Monday, July 23, 2012

Reality TV: Bullying, lies and campaign funding

By Susana G. Baumann
What do bullying, lies and Citizens United have in common? They are killing our democracy. 

We are only three months away from the national elections, and the campaign trail has become a battle ground for bitter attacks and negative confrontation. Both candidates keep making accusations of using “distractive strategies” on one another but in reality both have something to hide and, apparently, little to offer. 

Bullying seems to be a leadership style chosen by Republicans, encouraged by a base that wants to see “blood.” No matter what the damage, the consequences, the long-term results, they want to impose their ideas by aggression because “tough people are needed to run society.”

Democrats, on the other hand, seem to have chosen the victim’s place, an innerving moderation used as a tactic for self-defense, not an organized party with real ideas and a strong political demeanor. 

And then there is the realm of lies. 

The ad campaigns launched by both parties and Super PACs are a string of sound bites and images more on personal attacks and less about political and economic strategies that will lead the country in the next four years. 

In that context, taking words out of context is just Campaign 101 material but there is also the distortion of ideas and facts, the rumors, the “through the rock and hide the hand” and the “lying to your face”  techniques. 

And then there is the media, seldom calling out any of these behaviors. 

Crowned with the largest amount of money spent in a general election to buy advertising time, we will get to November 2nd with little idea of what will happen after November 3rd

Yet, this is our reality show, the one we all take place in.
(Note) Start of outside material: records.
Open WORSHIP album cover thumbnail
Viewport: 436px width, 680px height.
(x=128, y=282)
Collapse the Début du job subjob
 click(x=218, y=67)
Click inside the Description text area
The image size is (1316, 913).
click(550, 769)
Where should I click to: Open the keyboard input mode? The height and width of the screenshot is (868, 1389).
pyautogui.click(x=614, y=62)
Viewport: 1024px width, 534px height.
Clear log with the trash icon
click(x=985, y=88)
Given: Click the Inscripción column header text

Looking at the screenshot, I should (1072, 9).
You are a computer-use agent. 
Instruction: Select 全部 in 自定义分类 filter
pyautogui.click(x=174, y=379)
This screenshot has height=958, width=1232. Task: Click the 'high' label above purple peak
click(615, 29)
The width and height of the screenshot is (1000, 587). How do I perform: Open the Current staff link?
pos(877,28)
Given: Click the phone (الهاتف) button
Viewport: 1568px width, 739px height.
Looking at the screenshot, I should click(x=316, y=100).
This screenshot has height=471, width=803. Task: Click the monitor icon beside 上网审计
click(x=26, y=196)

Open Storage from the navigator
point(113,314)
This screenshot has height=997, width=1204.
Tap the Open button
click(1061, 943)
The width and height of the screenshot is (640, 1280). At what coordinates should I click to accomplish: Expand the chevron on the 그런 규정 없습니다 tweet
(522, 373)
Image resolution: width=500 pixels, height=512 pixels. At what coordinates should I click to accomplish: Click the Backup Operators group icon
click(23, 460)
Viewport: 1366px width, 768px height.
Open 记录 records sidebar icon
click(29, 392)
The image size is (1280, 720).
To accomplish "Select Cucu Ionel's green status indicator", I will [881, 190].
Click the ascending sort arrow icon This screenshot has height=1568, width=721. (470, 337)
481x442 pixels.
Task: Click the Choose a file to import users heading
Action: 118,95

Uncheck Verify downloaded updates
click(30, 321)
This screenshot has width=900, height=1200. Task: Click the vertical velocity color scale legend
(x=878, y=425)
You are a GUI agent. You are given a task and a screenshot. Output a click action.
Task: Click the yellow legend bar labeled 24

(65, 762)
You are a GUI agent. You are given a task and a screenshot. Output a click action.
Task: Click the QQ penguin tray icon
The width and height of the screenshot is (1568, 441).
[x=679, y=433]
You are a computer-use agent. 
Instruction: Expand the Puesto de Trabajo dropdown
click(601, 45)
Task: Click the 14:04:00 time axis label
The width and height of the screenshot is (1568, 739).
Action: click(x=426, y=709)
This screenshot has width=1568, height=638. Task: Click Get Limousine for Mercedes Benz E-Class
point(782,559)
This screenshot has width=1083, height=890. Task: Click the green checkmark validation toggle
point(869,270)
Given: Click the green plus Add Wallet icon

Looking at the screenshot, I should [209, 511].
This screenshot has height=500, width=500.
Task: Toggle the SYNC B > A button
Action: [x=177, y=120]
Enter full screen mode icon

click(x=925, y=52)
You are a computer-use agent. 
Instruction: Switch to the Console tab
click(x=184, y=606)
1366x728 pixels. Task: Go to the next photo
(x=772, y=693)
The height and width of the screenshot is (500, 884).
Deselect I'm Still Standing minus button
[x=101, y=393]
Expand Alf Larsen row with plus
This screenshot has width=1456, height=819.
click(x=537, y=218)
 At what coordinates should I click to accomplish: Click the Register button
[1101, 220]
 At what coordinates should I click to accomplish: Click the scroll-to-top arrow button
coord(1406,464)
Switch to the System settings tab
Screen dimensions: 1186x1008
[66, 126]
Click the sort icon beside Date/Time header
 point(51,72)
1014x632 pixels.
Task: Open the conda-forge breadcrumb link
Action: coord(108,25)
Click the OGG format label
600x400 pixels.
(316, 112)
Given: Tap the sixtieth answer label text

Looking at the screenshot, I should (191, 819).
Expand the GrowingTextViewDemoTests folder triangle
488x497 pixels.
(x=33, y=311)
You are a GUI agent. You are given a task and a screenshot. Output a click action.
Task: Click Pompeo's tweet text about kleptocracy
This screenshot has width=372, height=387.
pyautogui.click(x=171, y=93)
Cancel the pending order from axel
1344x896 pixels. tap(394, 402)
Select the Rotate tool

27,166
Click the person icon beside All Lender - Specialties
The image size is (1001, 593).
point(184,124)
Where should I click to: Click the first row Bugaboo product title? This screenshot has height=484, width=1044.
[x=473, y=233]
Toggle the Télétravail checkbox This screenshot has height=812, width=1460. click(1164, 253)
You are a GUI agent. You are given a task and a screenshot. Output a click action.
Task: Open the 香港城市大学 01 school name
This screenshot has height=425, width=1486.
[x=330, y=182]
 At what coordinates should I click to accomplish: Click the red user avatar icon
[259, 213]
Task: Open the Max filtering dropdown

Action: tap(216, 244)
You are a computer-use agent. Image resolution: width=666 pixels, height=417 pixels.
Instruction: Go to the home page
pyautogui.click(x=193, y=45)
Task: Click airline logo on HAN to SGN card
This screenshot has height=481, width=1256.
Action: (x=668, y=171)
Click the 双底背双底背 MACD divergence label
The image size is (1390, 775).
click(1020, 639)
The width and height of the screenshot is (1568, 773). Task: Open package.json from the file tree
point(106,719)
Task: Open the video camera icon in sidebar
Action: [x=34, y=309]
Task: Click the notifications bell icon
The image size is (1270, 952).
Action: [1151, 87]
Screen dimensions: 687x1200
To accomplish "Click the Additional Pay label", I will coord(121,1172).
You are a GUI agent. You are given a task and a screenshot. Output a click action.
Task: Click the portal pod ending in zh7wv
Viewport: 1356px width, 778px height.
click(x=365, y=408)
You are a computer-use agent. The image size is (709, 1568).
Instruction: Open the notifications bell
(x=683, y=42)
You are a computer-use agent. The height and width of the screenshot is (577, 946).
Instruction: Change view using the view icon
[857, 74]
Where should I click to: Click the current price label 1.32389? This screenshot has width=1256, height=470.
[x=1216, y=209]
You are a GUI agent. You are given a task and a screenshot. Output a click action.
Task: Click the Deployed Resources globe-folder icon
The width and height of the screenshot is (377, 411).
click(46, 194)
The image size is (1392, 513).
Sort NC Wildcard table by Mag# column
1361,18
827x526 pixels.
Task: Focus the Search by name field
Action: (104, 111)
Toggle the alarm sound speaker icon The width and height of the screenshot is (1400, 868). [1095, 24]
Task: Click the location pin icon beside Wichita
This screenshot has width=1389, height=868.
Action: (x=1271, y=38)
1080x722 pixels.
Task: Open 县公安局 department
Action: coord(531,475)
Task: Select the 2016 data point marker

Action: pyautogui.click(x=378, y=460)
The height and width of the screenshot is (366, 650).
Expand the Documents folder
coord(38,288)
As in any other reality show, many believe they are not scripted, that they are the real candidates with real lives, real families, and real emotions who “love America” and want the best for us. 

But in reality –to be redundant- the campaigns are a carefully designed strategy to “get” the opponent in their weaknesses and misery. Because, who wants to follow a “loser”? 

Feeding the viewers on negative emotions, fear, unhappiness and problems is anything but a political campaign. 

In the end, if true ideas, strategies and facts are not discussed, giving all of us the opportunity to freely choose our representatives such as it should be in a democratic society, it is because politicians are trying to “sell us” something; something we might not like once we “seal the deal” and we find out there was small print on the other side of the page.  

Friday, July 20, 2012

Illegal Americans



By Susana G. Baumann
George Lopez, the Mexican American comedian, is launching a new show called “It’s not me, it’s you.” As he explains in the prep scenes, -and I’m paraphrasing- we live in a society where we are used to finger pointing, looking for responsibilities and blaming on other people’s actions but never looking at our own behavior.
A few weeks ago, the national debate over the term “illegal” referring to “illegal immigrants” has taken a new level.
A new level of stupidity, I would add.
Debating about the term “illegal” might bring the beloved and sought out spotlight to journalists who love to masturbate with words. But this discussion is as useless for those who “carry” the label as it is for the legal system.
Moreover, Americans are not really divided between those who defend and abide by the law and those who don’t. Most people are somehow lenient about the grey areas of many laws and might even agree that most “Illegal” immigrants are hard-working people who are here for good reasons.
And then, of course, there are the others. The Brewers and the Arpaios, the MacDonnells and even the Rubios, and the many that bully, insult, and keep a self-righteous position about how “their families” came to this country legally.
I pity them because they have taken possession of a territory, a land, a philosophy of life, values and even an ideal that was born and meant to be shared, and they had trashed it to convert it in a trophy. We have what you can’t have, it’s ours and we will guard it.
They live in a country, as we all do, where immigrants, legal or illegal, do the many jobs that are menial, low-paid, disgusting, exhausting, working in conditions that most Americans would qualify as unacceptable and even degrading. They clean our bathrooms, farm our groceries, kill and process our meats, cook our meals, drive our children to schools, sew our clothes, and much, much more.
So from now on, I propose that we call those who eat at the restaurants immigrants work for, enjoy the landscaping they do for our yards, use the public bathrooms they clean, walk the streets and drive their cars on the roads they repair, rent them our properties with excessive profitability, hire them to work for cash under the table, accept their fake green-cards or social security cards to overwork them in 16-hour shifts under the sun, and all the other unlawful actions Americans carry on to take advantage of a cheap labor force, those should be called “illegal Americans.”
If we were law abiding citizens, no “illegal” immigrant should find a way to stay in this country. But of course, it’s not about us, it’s about them.